Race and institutional definitions of insanity share a long and troubling history. Metzl outlines in his book that in the 1850’s, American psychiatrists believed that runaway slaves suffered from an acute mental illness called “drapetomania.” The era was also littered with references to “dysaesthesia aethiopis”, a form of madness characterized by disrespect for the slaver owners’ property and best treated with extensive whipping.
In the early twentieth century, American psychiatrists thought that schizophrenia patients were largely white, middle class, and harmless to society. The disease was misunderstood as one that was deeply emotional and, in turn, associated with melancholy housewives, novelists, and poets. In 1935, Metzl notes that the New York Times speculated that many white writers demonstrated a symptom called “grandiloquence”, a propensity toward flowery prose then thought to be “one of the telltale phrases of schizophrenia, the mild form of insanity known as split personality.”
It wasn’t until the 1960’s that societal attitudes toward the disease dramatically shifted.
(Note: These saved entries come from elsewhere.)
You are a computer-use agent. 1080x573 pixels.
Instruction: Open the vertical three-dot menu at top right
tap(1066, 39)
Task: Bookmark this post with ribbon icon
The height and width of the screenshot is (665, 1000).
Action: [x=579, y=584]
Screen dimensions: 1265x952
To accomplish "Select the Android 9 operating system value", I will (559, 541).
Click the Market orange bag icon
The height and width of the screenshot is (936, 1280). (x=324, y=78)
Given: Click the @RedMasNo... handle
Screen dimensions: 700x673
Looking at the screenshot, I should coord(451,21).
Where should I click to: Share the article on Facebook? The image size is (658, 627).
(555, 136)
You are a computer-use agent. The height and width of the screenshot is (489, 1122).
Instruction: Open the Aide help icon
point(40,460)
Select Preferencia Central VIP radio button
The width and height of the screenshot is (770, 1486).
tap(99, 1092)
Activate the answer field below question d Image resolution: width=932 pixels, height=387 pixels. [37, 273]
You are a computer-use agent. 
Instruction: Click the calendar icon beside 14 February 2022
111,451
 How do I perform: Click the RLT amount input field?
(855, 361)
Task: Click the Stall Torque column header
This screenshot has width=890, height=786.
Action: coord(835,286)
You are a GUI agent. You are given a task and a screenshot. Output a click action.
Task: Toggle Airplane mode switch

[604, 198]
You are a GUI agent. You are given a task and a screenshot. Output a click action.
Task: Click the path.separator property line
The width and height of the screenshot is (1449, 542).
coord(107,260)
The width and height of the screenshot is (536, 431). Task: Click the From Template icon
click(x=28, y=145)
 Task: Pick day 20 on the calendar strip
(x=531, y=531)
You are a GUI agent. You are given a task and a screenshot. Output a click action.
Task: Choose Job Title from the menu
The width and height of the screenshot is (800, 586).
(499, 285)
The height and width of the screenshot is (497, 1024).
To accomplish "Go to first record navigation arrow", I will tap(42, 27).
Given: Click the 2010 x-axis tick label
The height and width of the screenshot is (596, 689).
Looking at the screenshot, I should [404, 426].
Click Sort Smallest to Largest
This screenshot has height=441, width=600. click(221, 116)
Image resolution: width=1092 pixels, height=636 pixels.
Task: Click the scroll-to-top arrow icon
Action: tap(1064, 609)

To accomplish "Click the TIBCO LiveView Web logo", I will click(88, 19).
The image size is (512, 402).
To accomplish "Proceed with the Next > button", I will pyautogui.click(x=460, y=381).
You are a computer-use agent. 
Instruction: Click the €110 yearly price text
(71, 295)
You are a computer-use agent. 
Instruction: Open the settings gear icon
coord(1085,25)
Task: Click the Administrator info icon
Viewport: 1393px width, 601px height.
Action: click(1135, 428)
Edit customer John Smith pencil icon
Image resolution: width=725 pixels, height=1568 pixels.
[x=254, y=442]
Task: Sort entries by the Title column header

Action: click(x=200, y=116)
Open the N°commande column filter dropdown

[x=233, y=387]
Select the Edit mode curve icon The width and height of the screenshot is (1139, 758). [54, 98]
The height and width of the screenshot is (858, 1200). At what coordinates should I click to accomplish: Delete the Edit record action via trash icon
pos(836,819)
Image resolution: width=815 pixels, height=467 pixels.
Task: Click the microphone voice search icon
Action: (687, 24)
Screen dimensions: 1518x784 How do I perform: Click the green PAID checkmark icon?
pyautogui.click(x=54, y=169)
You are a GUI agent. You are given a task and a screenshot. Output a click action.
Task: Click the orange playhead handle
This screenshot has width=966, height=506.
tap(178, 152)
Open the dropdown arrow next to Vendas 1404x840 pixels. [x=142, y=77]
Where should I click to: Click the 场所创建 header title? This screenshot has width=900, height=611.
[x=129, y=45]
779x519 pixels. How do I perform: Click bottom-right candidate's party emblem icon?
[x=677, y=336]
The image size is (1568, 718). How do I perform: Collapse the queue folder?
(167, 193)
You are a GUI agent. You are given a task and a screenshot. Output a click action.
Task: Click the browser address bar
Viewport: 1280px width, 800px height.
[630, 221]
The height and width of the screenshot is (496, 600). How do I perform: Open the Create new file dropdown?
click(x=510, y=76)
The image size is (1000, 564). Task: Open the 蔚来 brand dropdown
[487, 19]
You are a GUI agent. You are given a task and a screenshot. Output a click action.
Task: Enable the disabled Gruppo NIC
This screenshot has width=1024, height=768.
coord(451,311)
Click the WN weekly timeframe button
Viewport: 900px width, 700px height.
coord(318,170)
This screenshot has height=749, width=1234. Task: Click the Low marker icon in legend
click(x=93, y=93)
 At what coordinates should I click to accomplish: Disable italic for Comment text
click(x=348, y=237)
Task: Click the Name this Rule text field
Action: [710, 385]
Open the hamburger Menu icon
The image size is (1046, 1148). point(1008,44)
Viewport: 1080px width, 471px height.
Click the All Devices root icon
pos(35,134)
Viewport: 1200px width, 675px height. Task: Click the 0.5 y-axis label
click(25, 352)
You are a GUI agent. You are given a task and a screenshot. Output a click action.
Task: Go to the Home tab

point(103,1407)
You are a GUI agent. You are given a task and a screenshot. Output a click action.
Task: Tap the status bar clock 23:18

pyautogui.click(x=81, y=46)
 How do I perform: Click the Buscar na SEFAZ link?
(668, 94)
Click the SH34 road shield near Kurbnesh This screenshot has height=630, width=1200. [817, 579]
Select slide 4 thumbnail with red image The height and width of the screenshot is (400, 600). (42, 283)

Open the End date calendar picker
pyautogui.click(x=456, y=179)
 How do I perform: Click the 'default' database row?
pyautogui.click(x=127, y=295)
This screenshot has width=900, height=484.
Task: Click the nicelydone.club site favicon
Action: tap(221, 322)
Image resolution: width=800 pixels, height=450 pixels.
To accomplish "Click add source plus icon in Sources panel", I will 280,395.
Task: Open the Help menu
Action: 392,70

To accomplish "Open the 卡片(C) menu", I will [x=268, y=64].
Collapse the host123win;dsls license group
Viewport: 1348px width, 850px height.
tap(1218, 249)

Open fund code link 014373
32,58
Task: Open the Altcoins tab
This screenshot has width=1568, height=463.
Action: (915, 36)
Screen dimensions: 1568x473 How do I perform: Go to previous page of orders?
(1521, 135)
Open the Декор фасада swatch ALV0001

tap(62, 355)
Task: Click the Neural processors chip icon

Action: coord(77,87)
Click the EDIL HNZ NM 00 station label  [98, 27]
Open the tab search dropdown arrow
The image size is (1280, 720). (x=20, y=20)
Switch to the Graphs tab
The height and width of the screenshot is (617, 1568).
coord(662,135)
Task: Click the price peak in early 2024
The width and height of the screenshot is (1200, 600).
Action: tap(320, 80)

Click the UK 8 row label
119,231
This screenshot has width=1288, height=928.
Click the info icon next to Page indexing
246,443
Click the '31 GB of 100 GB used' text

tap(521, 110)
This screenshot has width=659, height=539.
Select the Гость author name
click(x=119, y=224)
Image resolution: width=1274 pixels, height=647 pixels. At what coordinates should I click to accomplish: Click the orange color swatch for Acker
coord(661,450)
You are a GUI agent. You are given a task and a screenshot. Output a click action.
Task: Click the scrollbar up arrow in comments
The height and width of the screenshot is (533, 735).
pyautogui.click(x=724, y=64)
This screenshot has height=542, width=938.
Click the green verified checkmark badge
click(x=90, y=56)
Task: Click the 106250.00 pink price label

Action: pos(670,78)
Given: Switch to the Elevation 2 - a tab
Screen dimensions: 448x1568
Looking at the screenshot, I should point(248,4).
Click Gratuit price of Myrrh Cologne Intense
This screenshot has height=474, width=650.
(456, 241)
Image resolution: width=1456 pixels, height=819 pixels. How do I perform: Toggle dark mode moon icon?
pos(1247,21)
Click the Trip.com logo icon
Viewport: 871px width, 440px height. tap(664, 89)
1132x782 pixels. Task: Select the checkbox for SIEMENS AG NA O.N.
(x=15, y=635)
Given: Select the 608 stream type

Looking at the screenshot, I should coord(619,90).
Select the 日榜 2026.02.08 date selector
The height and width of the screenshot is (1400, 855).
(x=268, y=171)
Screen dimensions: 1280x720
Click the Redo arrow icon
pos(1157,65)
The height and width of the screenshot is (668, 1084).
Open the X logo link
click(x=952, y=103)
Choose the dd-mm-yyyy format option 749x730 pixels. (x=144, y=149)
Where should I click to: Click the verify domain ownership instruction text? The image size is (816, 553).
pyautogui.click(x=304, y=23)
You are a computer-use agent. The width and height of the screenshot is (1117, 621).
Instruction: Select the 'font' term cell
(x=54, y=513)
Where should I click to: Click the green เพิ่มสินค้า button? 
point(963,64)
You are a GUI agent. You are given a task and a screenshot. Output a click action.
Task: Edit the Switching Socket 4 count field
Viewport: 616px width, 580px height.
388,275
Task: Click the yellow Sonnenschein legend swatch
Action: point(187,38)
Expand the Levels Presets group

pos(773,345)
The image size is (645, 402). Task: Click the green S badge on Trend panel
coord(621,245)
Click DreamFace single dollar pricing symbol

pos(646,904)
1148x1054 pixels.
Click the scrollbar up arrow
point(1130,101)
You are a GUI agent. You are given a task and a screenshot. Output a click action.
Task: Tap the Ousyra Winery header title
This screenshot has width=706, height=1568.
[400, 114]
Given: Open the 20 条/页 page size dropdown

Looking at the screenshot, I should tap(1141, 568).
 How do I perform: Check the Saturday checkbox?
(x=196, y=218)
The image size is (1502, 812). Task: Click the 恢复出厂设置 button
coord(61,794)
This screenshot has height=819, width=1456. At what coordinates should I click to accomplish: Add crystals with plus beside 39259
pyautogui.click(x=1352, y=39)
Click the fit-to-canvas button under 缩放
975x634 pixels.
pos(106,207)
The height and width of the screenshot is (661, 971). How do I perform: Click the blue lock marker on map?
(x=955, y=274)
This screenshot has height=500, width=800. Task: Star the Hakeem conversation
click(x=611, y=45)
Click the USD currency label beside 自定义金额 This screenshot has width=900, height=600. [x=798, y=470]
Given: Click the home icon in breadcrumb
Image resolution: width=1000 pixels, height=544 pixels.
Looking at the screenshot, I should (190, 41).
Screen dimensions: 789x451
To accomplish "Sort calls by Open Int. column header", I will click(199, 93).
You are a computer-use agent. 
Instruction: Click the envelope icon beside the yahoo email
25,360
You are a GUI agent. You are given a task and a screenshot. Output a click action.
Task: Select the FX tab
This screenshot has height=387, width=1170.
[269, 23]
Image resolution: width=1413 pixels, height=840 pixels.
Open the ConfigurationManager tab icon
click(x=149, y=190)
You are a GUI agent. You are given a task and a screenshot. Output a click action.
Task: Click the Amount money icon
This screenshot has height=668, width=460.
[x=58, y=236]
Schizophrenia was no longer seen as harmless, but was instead a dangerous disease defined by rage and associated with the Civil Rights and Black Power movements. In 1968, while protest movements became more radical–particularly those in poor black neighborhoods–the field of psychiatry introduced a radically new definition of the disease. That year, the Diagnostic and Statistical Manual (DSM) updated its definition. “The patient’s attitude is frequently hostile and aggressive and his behavior tends to be consistent with his delusions.”
Metzl makes the argument in his book that the change on societal attitudes was the unintended consequence of growing white anxiety about cultural and social change. And while obvious bias can’t be easily discounted, sometimes misdiagnoses are the unintended side effects of persistent cultural misunderstandings. Metzal argues that racial tensions are structured into clinical interactions long before doctors and patients meet in the exam room.
In the early 1970’s a series of influential studies established the fact that people of color were often overdiagnosed with much more severe mental illnesses than their white counterparts. When psychiatrist miss the mark so consistently, one obvious side effect is that persistent–though perhaps less severe–mental illnesses often go untreated.
Metzl notes that black men are historically underdiagnosed with illnesses like depression, anxiety, and attention deficit disorder.
“There’s a mistrust of psychiatry that I think is very well-founded. In the 1960’s we see very clearly that psychiatric experts were pathologizing Civil Rights protests, and particularly black power protests, as being insane. And it’s very hard to turn around from that and say, ‘Oh no, we made a mistake, please trust us.’ If you have a history of pathologizing legitimate political protests as mental illness, you set conditions for mistrust on both sides.”